[Dataset entries]
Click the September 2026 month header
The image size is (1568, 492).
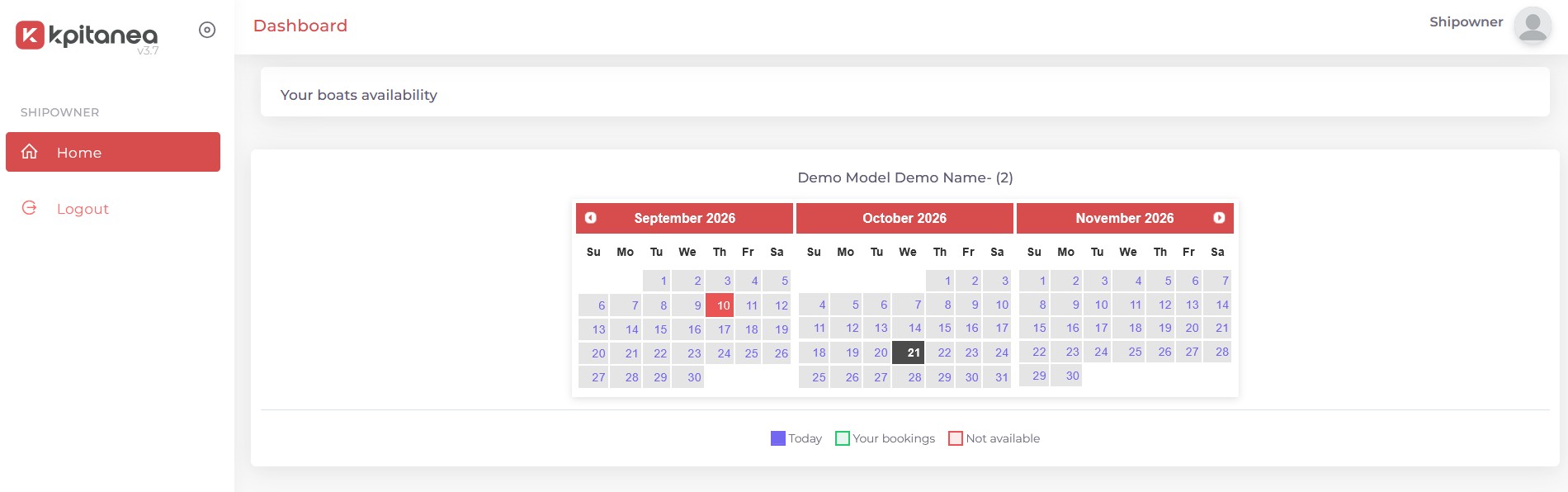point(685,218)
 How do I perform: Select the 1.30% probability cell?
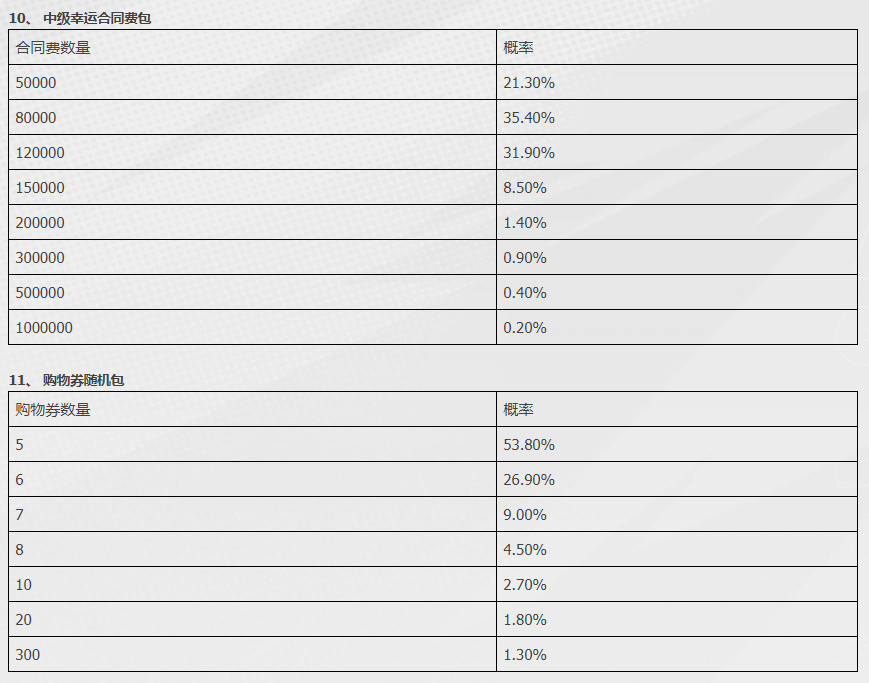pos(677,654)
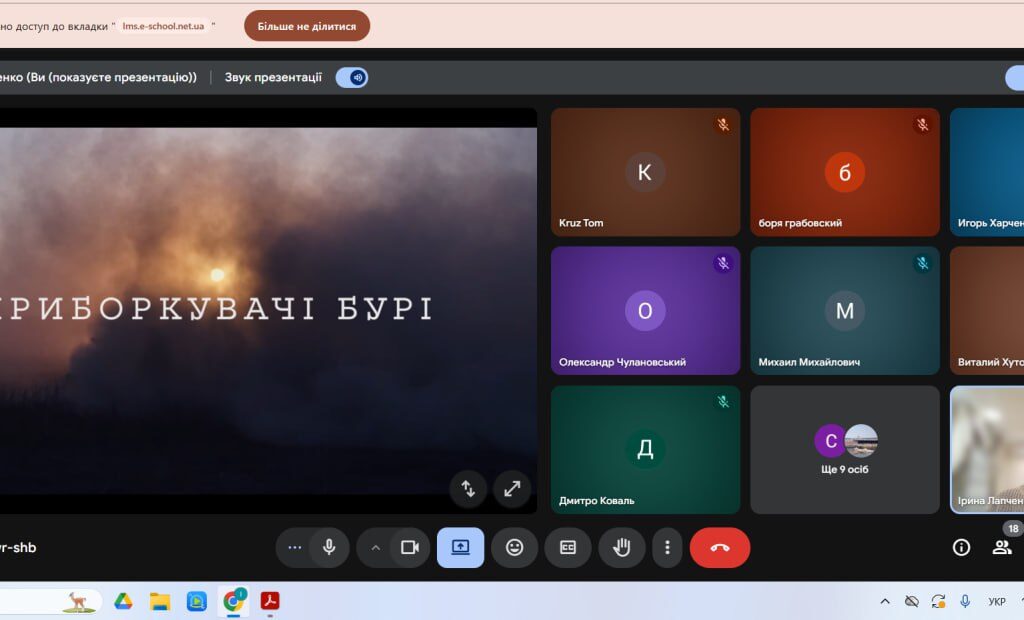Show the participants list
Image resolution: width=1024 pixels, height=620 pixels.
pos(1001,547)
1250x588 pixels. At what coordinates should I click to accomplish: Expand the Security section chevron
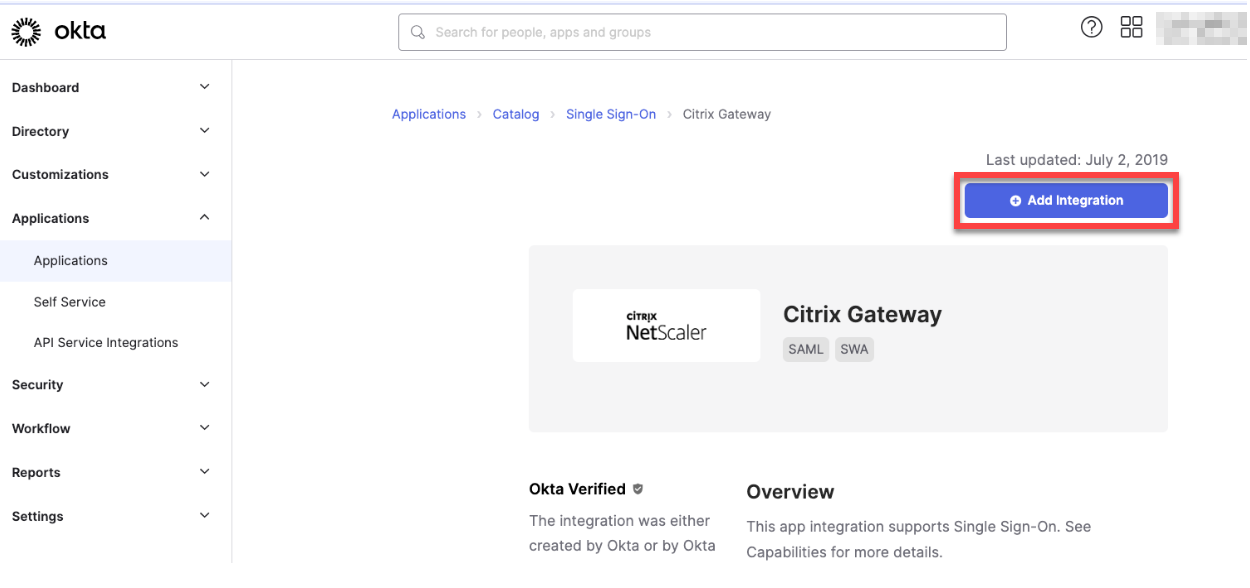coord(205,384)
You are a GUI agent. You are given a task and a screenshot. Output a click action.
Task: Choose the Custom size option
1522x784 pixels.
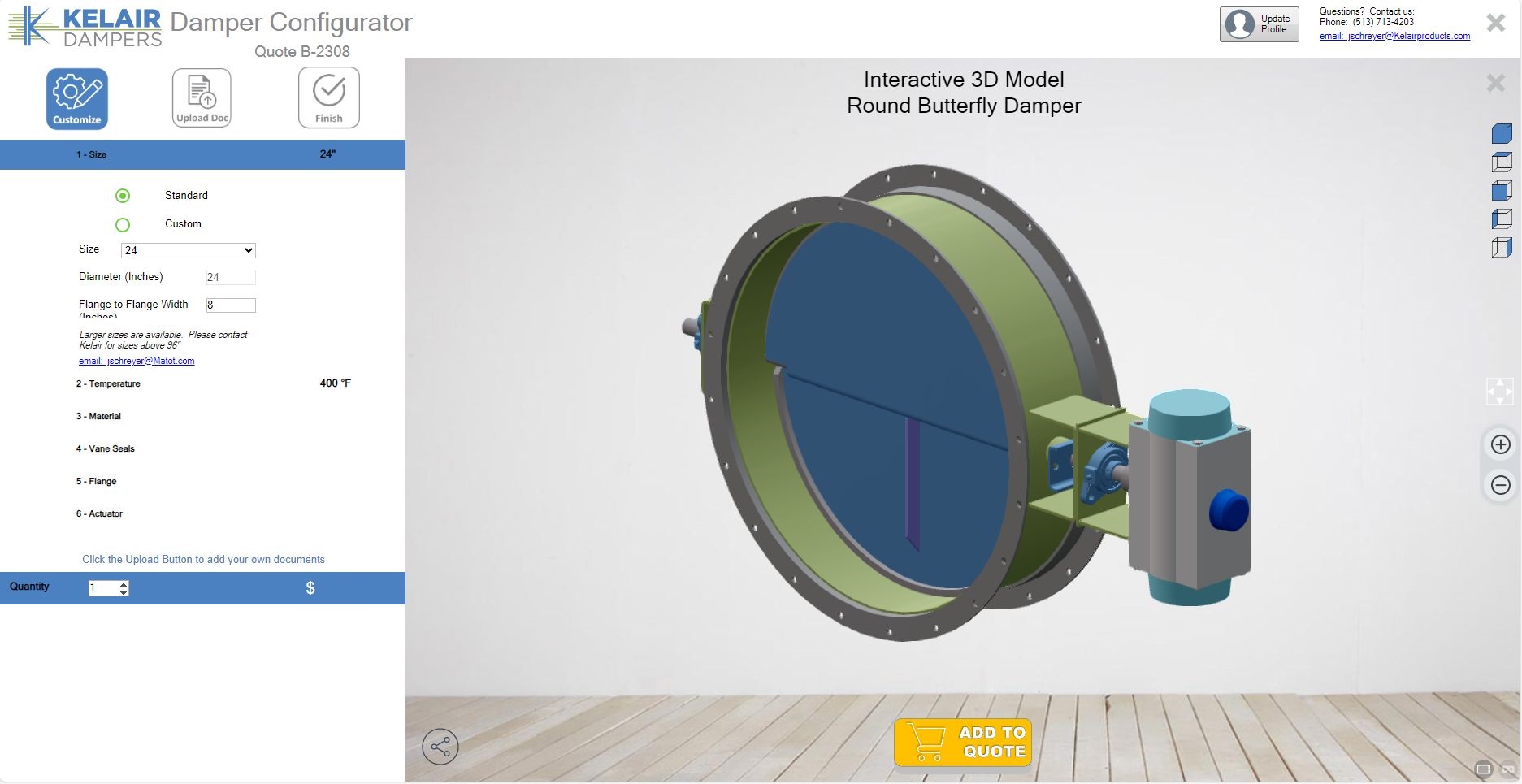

### TASK INSTRUCTIONS
When you reach a picture in the records above, pass over it and transcribe the rest exactly.

### ANSWER AREA
Click the September 2026 month header
The image size is (1568, 492).
point(685,218)
 How do I perform: Select the 1.30% probability cell?
pos(677,654)
Show the participants list
Image resolution: width=1024 pixels, height=620 pixels.
pos(1001,547)
1250x588 pixels. At what coordinates should I click to accomplish: Expand the Security section chevron
coord(205,384)
You are a GUI agent. You are given a task and a screenshot. Output a click action.
Task: Choose the Custom size option
1522x784 pixels.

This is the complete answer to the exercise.